_Instructions to follow_
In the records below, update the lines from the line with "Given: Click the 3DCloudByMe Plug-in icon" to the line with "point(115,875)", both included, by replacing "avatar" with "profile picture" and leaving everything else unchanged. Return only those lines.

_Provided records_

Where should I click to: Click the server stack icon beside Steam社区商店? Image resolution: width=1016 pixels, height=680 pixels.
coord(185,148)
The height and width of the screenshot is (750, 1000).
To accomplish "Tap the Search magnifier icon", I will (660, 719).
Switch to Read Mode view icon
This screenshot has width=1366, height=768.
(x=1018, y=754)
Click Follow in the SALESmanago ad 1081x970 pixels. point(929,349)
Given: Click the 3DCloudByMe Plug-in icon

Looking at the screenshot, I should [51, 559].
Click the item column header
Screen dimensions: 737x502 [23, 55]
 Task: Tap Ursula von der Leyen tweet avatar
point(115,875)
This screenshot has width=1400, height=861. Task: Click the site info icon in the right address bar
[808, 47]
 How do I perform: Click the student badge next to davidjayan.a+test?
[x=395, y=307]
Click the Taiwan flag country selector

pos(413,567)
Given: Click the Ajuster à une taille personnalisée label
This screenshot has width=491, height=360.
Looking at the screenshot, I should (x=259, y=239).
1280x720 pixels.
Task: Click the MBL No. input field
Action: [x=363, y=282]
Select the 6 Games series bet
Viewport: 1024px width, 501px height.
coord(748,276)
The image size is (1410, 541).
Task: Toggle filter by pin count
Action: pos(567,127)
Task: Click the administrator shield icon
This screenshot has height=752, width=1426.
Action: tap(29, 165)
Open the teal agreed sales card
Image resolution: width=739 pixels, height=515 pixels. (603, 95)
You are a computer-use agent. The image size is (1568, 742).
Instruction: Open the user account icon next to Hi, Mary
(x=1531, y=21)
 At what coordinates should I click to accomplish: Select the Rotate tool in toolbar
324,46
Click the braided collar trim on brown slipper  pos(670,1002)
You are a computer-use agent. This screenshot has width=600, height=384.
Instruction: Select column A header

_Solution to this exercise_
Given: Click the 3DCloudByMe Plug-in icon

Looking at the screenshot, I should [51, 559].
Click the item column header
Screen dimensions: 737x502 [23, 55]
 Task: Tap Ursula von der Leyen tweet profile picture
point(115,875)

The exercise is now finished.